__Data rows__.
((

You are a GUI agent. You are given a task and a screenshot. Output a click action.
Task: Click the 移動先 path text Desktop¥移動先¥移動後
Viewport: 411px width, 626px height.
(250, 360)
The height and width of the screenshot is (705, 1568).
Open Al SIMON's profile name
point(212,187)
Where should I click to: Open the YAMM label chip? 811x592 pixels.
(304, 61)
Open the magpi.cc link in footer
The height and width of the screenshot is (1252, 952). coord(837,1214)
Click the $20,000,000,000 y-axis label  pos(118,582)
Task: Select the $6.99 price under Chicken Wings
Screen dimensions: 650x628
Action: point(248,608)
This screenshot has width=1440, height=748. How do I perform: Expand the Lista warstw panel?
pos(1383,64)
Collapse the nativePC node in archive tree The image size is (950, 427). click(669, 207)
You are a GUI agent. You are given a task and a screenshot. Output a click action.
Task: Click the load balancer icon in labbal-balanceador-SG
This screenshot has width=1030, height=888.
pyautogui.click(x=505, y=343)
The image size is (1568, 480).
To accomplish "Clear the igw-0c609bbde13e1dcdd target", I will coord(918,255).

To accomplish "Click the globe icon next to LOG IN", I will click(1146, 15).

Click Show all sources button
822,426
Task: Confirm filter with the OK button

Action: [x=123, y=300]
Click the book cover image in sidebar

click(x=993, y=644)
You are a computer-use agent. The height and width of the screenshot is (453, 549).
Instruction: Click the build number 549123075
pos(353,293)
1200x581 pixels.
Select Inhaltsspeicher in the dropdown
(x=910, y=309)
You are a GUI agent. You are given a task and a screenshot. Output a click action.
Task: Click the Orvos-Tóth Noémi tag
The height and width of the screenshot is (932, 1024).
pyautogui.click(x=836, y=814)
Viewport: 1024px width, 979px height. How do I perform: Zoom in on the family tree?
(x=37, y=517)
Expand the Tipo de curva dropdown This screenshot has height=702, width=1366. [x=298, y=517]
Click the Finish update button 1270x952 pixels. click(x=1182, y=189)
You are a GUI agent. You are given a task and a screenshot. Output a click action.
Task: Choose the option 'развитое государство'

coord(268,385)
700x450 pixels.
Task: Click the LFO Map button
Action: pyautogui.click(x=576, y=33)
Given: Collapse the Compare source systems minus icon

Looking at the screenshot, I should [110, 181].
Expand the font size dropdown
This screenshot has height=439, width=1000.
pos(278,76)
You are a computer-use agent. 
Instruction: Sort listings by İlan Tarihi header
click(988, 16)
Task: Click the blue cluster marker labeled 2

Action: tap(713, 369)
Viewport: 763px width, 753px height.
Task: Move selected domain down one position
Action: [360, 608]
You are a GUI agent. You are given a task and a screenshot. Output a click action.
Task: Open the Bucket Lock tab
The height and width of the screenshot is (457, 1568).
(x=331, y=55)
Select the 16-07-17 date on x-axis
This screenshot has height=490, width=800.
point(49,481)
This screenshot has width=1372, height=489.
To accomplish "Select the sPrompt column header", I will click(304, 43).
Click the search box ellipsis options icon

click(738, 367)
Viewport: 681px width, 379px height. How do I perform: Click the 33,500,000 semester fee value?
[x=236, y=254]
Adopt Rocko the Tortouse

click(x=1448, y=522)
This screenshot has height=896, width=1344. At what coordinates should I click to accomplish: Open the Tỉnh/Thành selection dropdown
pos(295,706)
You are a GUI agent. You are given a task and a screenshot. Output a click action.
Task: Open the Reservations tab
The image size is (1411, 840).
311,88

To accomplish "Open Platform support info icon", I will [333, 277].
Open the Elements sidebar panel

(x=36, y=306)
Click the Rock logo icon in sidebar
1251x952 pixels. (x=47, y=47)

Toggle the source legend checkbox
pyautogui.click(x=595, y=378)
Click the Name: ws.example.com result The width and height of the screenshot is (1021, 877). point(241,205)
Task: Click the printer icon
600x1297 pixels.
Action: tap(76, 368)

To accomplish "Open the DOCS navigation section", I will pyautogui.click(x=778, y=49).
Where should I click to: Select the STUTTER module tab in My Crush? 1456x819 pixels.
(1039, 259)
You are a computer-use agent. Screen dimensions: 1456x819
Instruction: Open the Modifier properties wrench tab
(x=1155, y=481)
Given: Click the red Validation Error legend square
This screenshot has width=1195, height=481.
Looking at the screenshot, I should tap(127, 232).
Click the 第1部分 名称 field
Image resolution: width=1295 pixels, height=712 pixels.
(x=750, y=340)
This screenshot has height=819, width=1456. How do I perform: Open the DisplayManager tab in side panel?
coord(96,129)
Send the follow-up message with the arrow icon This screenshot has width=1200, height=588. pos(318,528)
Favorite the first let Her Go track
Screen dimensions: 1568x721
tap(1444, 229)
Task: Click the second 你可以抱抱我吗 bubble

))

__What you will do__.
Please rewrite all the entries above, swapping every "GUI agent" for "desktop agent" and leaving everything else unchanged.

__Result of this exercise__.
You are a desktop agent. You are given a task and a screenshot. Output a click action.
Task: Click the 移動先 path text Desktop¥移動先¥移動後
Viewport: 411px width, 626px height.
(250, 360)
The height and width of the screenshot is (705, 1568).
Open Al SIMON's profile name
point(212,187)
Where should I click to: Open the YAMM label chip? 811x592 pixels.
(304, 61)
Open the magpi.cc link in footer
The height and width of the screenshot is (1252, 952). coord(837,1214)
Click the $20,000,000,000 y-axis label  pos(118,582)
Task: Select the $6.99 price under Chicken Wings
Screen dimensions: 650x628
Action: point(248,608)
This screenshot has width=1440, height=748. How do I perform: Expand the Lista warstw panel?
pos(1383,64)
Collapse the nativePC node in archive tree The image size is (950, 427). click(669, 207)
You are a desktop agent. You are given a task and a screenshot. Output a click action.
Task: Click the load balancer icon in labbal-balanceador-SG
This screenshot has width=1030, height=888.
pyautogui.click(x=505, y=343)
The image size is (1568, 480).
To accomplish "Clear the igw-0c609bbde13e1dcdd target", I will coord(918,255).

To accomplish "Click the globe icon next to LOG IN", I will click(1146, 15).

Click Show all sources button
822,426
Task: Confirm filter with the OK button

Action: [x=123, y=300]
Click the book cover image in sidebar

click(x=993, y=644)
You are a computer-use agent. The height and width of the screenshot is (453, 549).
Instruction: Click the build number 549123075
pos(353,293)
1200x581 pixels.
Select Inhaltsspeicher in the dropdown
(x=910, y=309)
You are a desktop agent. You are given a task and a screenshot. Output a click action.
Task: Click the Orvos-Tóth Noémi tag
The height and width of the screenshot is (932, 1024).
pyautogui.click(x=836, y=814)
Viewport: 1024px width, 979px height. How do I perform: Zoom in on the family tree?
(x=37, y=517)
Expand the Tipo de curva dropdown This screenshot has height=702, width=1366. [x=298, y=517]
Click the Finish update button 1270x952 pixels. click(x=1182, y=189)
You are a desktop agent. You are given a task and a screenshot. Output a click action.
Task: Choose the option 'развитое государство'

coord(268,385)
700x450 pixels.
Task: Click the LFO Map button
Action: pyautogui.click(x=576, y=33)
Given: Collapse the Compare source systems minus icon

Looking at the screenshot, I should [110, 181].
Expand the font size dropdown
This screenshot has height=439, width=1000.
pos(278,76)
You are a computer-use agent. 
Instruction: Sort listings by İlan Tarihi header
click(988, 16)
Task: Click the blue cluster marker labeled 2

Action: tap(713, 369)
Viewport: 763px width, 753px height.
Task: Move selected domain down one position
Action: [360, 608]
You are a desktop agent. You are given a task and a screenshot. Output a click action.
Task: Open the Bucket Lock tab
The height and width of the screenshot is (457, 1568).
(x=331, y=55)
Select the 16-07-17 date on x-axis
This screenshot has height=490, width=800.
point(49,481)
This screenshot has width=1372, height=489.
To accomplish "Select the sPrompt column header", I will click(304, 43).
Click the search box ellipsis options icon

click(738, 367)
Viewport: 681px width, 379px height. How do I perform: Click the 33,500,000 semester fee value?
[x=236, y=254]
Adopt Rocko the Tortouse

click(x=1448, y=522)
This screenshot has height=896, width=1344. At what coordinates should I click to accomplish: Open the Tỉnh/Thành selection dropdown
pos(295,706)
You are a desktop agent. You are given a task and a screenshot. Output a click action.
Task: Open the Reservations tab
The image size is (1411, 840).
311,88

To accomplish "Open Platform support info icon", I will [333, 277].
Open the Elements sidebar panel

(x=36, y=306)
Click the Rock logo icon in sidebar
1251x952 pixels. (x=47, y=47)

Toggle the source legend checkbox
pyautogui.click(x=595, y=378)
Click the Name: ws.example.com result The width and height of the screenshot is (1021, 877). point(241,205)
Task: Click the printer icon
600x1297 pixels.
Action: tap(76, 368)

To accomplish "Open the DOCS navigation section", I will pyautogui.click(x=778, y=49).
Where should I click to: Select the STUTTER module tab in My Crush? 1456x819 pixels.
(1039, 259)
You are a computer-use agent. Screen dimensions: 1456x819
Instruction: Open the Modifier properties wrench tab
(x=1155, y=481)
Given: Click the red Validation Error legend square
This screenshot has width=1195, height=481.
Looking at the screenshot, I should tap(127, 232).
Click the 第1部分 名称 field
Image resolution: width=1295 pixels, height=712 pixels.
(x=750, y=340)
This screenshot has height=819, width=1456. How do I perform: Open the DisplayManager tab in side panel?
coord(96,129)
Send the follow-up message with the arrow icon This screenshot has width=1200, height=588. pos(318,528)
Favorite the first let Her Go track
Screen dimensions: 1568x721
tap(1444, 229)
Task: Click the second 你可以抱抱我吗 bubble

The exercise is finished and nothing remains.